**Aim of the exercise:** Change every "logo" in the lines below to "emblem" and write the lines out again, leaving everything else untouched.

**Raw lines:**
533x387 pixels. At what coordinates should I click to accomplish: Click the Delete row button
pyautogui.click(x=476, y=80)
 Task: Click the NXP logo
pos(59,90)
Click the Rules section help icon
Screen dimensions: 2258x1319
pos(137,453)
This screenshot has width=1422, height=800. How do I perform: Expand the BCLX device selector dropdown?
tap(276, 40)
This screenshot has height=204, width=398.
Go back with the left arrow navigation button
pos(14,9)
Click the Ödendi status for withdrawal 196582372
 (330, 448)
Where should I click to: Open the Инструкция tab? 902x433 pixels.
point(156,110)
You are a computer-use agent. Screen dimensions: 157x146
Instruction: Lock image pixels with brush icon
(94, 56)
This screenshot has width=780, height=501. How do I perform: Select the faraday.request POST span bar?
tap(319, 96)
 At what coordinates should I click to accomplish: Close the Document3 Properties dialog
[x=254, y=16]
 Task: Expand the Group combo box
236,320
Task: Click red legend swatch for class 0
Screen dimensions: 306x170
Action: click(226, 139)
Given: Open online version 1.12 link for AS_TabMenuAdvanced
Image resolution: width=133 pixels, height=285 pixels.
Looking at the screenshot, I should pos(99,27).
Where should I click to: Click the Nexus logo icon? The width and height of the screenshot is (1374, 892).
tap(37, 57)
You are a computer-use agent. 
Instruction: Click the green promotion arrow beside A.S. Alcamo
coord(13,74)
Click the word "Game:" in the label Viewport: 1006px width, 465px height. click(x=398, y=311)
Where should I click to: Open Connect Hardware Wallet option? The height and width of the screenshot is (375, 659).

**Final result:**
533x387 pixels. At what coordinates should I click to accomplish: Click the Delete row button
pyautogui.click(x=476, y=80)
 Task: Click the NXP emblem
pos(59,90)
Click the Rules section help icon
Screen dimensions: 2258x1319
pos(137,453)
This screenshot has width=1422, height=800. How do I perform: Expand the BCLX device selector dropdown?
tap(276, 40)
This screenshot has height=204, width=398.
Go back with the left arrow navigation button
pos(14,9)
Click the Ödendi status for withdrawal 196582372
 (330, 448)
Where should I click to: Open the Инструкция tab? 902x433 pixels.
point(156,110)
You are a computer-use agent. Screen dimensions: 157x146
Instruction: Lock image pixels with brush icon
(94, 56)
This screenshot has width=780, height=501. How do I perform: Select the faraday.request POST span bar?
tap(319, 96)
 At what coordinates should I click to accomplish: Close the Document3 Properties dialog
[x=254, y=16]
 Task: Expand the Group combo box
236,320
Task: Click red legend swatch for class 0
Screen dimensions: 306x170
Action: click(226, 139)
Given: Open online version 1.12 link for AS_TabMenuAdvanced
Image resolution: width=133 pixels, height=285 pixels.
Looking at the screenshot, I should pos(99,27).
Where should I click to: Click the Nexus emblem icon? The width and height of the screenshot is (1374, 892).
tap(37, 57)
You are a computer-use agent. 
Instruction: Click the green promotion arrow beside A.S. Alcamo
coord(13,74)
Click the word "Game:" in the label Viewport: 1006px width, 465px height. click(x=398, y=311)
Where should I click to: Open Connect Hardware Wallet option? The height and width of the screenshot is (375, 659).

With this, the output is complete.